Foto: Reuters/Antonio Bronic

Keine Illusionen

Es besteht die Gefahr, dass wir gerade ein bürokratisches Monster mit eigener Machtlogik heranziehen. Die Militarisierung der Grenzen wird uns sehr viel Geld kosten – und unsere letzte Glaubwürdigkeit als Kontinent, der für die Menschenwürde eintritt. Sie wird zuerst eine neue Kaste an Grenzwächtern und am Ende uns als Gesellschaft brutalisieren.

Das eigentliche Ziel wird nicht erreicht werden, denn wer – bei dem bestehenden Wohlstandsgefälle – glaubt, dass Grenzschutztruppen oder schreckliche Bilder aus Lagern in Griechenland und Bosnien Menschen davon abhalten, sich auf den Weg nach Europa zu machen, gibt sich einer Illusion hin. Nur der Preis, den Flüchtlinge und Migranten bezahlen müssen, wird steigen. Organisiertes Verbrechen und Korruption werden weiter zunehmen. Die Geschichte lehrt, dass sich Systeme nicht auf Dauer durch Mauern schützen lassen.

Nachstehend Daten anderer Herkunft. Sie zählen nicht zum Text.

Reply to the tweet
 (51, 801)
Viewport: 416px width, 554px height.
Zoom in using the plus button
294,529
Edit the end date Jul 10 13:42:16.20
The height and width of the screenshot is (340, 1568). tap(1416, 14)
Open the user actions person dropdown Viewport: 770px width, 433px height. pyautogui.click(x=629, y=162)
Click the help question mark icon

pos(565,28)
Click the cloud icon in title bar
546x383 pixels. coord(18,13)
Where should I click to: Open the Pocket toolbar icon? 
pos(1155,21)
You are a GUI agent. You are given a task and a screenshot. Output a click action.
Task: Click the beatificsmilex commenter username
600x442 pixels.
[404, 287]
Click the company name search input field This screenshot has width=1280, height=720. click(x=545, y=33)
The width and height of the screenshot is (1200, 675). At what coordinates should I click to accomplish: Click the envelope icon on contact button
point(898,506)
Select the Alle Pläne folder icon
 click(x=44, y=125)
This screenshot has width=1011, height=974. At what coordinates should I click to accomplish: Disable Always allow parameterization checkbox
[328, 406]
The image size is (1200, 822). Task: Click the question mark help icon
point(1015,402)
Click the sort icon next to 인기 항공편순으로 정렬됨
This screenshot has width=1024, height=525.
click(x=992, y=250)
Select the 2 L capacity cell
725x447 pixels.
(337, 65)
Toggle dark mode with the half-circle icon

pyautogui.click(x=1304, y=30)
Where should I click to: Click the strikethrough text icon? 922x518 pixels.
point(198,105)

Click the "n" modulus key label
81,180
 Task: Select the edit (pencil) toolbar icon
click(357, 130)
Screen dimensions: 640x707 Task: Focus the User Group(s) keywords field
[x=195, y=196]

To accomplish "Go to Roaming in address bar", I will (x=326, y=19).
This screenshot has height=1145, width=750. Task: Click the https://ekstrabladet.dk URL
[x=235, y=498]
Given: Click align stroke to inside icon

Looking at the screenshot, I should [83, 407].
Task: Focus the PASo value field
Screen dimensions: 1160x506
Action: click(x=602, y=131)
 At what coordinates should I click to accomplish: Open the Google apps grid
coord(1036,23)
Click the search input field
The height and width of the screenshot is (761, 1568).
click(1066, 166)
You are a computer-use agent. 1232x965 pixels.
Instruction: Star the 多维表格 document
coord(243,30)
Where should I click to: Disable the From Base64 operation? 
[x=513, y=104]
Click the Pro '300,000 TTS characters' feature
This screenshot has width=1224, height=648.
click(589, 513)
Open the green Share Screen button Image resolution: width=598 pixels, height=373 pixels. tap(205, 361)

Wir sehen aktuelle Migrationsbewegungen immer noch im Lichte der Erfahrungen des Jahres 2015. Auf Basis dieser Zäsur, die europäische Staaten mitzuverantworten hatten, weil sie nicht willens waren, zur adäquaten Versorgung von Kriegsflüchtlingen im Nahen Osten beizutragen, treffen wir jetzt falsche Entscheidungen. 2015 hat tiefe Ängste hervorgebracht, und wir leben durch sie im Irrglauben, Millionen Menschen würden auch heute vor den Toren Europas darauf warten, den Kontinent zu stürmen.

Klare Verpflichtungen

Mit dieser Paranoia lässt sich genauso wenig sinnvolle Politik machen wie mit naivem Gerede von "Open Borders". Es braucht legale und kontrollierbare Wege der Einreise ebenso wie die Möglichkeit, kriminelle Migranten schnell auszuweisen. Die Zukunftstechnologie, die Europa jetzt einsetzen sollte, sind nicht Drohnen, Flugzeuge und Zeppeline (sic!), sondern intelligentes und strategisches Handeln. Nordafrika kommt hier eine besondere Bedeutung zu.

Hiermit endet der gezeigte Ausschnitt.